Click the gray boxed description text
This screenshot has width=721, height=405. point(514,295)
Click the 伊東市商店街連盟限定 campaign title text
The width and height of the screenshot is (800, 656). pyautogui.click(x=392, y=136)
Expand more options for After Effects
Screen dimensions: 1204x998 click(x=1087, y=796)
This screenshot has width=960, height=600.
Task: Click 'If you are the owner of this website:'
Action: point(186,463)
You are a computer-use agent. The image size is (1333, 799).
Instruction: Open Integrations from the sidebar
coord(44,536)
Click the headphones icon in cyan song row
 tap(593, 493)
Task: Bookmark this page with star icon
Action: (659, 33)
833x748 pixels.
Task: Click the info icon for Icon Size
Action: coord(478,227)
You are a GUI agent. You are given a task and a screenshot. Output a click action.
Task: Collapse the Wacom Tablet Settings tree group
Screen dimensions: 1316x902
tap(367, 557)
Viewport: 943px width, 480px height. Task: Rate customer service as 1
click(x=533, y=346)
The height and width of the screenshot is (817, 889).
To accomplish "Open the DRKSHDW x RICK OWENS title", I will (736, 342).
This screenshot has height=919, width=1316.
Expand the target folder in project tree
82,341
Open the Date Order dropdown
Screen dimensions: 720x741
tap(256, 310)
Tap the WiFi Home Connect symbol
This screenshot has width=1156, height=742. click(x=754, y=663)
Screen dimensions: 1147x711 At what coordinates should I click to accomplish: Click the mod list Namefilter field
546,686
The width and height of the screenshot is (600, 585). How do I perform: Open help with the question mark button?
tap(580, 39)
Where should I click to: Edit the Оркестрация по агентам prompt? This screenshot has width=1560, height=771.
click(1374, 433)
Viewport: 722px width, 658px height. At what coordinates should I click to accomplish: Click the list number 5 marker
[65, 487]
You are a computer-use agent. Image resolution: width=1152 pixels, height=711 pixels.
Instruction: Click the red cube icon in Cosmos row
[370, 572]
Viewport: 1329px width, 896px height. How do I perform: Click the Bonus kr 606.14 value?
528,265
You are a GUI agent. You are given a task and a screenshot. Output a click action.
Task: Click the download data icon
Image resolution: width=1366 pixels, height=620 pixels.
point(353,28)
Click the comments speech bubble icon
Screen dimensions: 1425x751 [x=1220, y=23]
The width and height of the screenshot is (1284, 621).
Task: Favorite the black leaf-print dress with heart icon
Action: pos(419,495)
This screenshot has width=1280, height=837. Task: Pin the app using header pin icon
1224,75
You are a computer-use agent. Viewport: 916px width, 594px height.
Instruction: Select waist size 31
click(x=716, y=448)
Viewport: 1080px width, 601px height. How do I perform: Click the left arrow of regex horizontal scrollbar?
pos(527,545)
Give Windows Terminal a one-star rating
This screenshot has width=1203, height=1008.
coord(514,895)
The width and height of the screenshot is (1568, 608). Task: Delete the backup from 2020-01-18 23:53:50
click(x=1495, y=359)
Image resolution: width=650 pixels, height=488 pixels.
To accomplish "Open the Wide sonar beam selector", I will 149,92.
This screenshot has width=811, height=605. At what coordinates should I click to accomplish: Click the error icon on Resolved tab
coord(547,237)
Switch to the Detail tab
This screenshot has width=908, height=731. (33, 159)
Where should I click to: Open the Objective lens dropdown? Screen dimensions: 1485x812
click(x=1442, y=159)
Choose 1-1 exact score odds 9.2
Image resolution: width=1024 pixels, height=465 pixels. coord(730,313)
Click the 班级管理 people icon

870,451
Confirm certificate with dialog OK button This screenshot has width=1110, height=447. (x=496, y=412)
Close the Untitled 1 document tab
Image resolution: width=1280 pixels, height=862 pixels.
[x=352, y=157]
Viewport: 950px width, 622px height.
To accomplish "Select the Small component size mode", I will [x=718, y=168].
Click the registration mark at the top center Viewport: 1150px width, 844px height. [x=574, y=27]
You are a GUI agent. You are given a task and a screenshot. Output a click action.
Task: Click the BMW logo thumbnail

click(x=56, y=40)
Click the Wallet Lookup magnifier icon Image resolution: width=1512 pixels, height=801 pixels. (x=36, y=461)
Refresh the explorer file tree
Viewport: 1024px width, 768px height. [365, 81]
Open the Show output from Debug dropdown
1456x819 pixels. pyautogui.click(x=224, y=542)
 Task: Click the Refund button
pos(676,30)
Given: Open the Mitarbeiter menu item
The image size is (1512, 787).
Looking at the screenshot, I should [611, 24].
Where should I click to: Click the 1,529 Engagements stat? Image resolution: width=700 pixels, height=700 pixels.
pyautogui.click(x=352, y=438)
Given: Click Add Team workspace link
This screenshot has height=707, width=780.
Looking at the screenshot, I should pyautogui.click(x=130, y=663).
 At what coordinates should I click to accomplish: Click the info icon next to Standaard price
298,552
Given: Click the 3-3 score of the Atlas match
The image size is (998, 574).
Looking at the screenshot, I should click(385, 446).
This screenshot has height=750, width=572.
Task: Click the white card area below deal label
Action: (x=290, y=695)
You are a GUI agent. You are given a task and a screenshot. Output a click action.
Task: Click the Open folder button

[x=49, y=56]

= = =

• Given request
Please return the lines of the records above exactly as they appear, everything from the line that contains "Close the Untitled 1 document tab" down to the line that contains "pos(676,30)", both included.

• Expected answer
Close the Untitled 1 document tab
Image resolution: width=1280 pixels, height=862 pixels.
[x=352, y=157]
Viewport: 950px width, 622px height.
To accomplish "Select the Small component size mode", I will [x=718, y=168].
Click the registration mark at the top center Viewport: 1150px width, 844px height. [x=574, y=27]
You are a GUI agent. You are given a task and a screenshot. Output a click action.
Task: Click the BMW logo thumbnail

click(x=56, y=40)
Click the Wallet Lookup magnifier icon Image resolution: width=1512 pixels, height=801 pixels. (x=36, y=461)
Refresh the explorer file tree
Viewport: 1024px width, 768px height. [365, 81]
Open the Show output from Debug dropdown
1456x819 pixels. pyautogui.click(x=224, y=542)
 Task: Click the Refund button
pos(676,30)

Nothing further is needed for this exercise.